Source document:
In 1989, New Democracy MP Pavlos Bakoyannis was assassinated by members of Revolutionary Organization 17 November. New Democracy and CIA leveled the accusation that the PASOK political party was behind the creation of 17 November and Revolutionary People's Struggle (ELA) another Greek far left terrorist organization. The New Democracy leadership continued to insist that the former had collaborated with PASOK even after 17 November disbanded in 2003. 17 November had in fact been founded by Alexandros Giotopoulos, a staunch opponent of the Greek military junta of 1967–1974 and former member of the Paris anti–junta circles.

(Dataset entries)
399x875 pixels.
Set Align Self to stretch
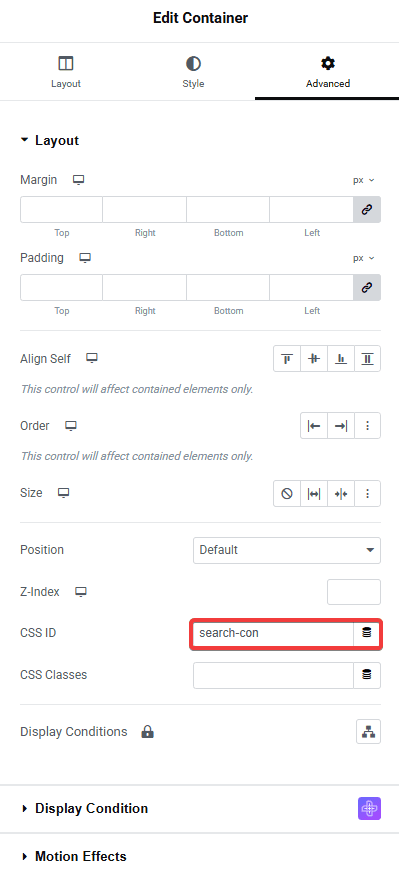(367, 359)
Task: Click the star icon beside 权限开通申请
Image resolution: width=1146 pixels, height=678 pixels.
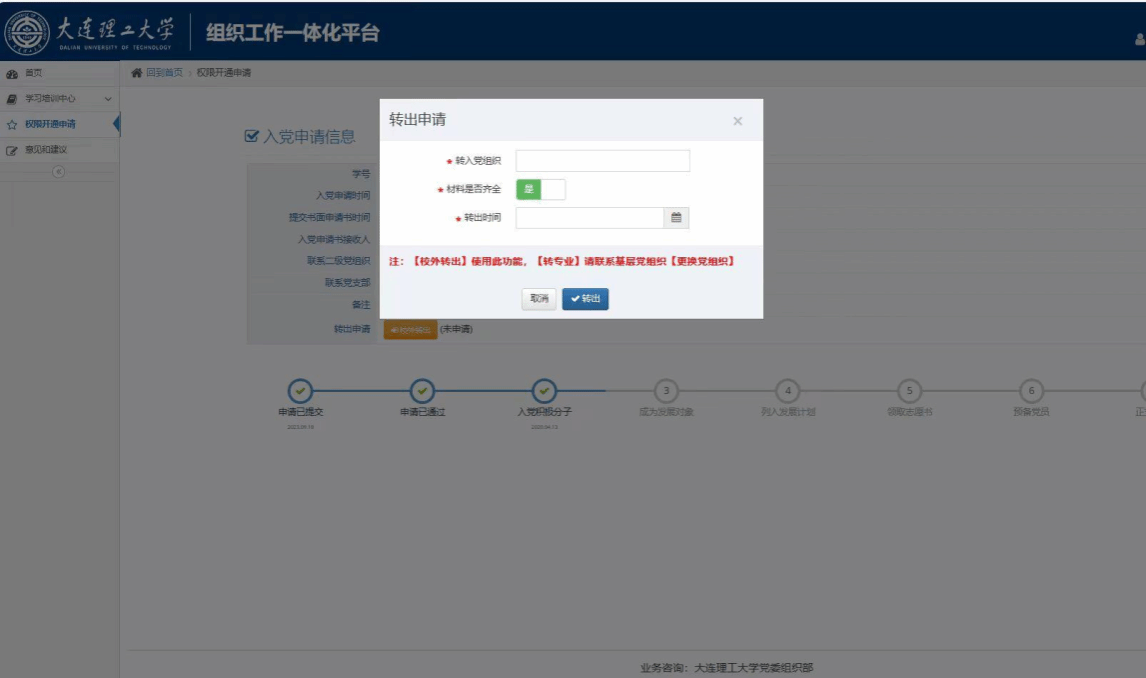Action: (12, 125)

Task set:
(a) Repeat everything in the passage about 17 November from "In 1989, New" down to "Paris anti–junta circles.".
(b) List every year mentioned in the passage about 17 November.

Answers by task:
(a)
In 1989, New Democracy MP Pavlos Bakoyannis was assassinated by members of Revolutionary Organization 17 November. New Democracy and CIA leveled the accusation that the PASOK political party was behind the creation of 17 November and Revolutionary People's Struggle (ELA) another Greek far left terrorist organization. The New Democracy leadership continued to insist that the former had collaborated with PASOK even after 17 November disbanded in 2003. 17 November had in fact been founded by Alexandros Giotopoulos, a staunch opponent of the Greek military junta of 1967–1974 and former member of the Paris anti–junta circles.

(b) 1989, 2003, 1967, 1974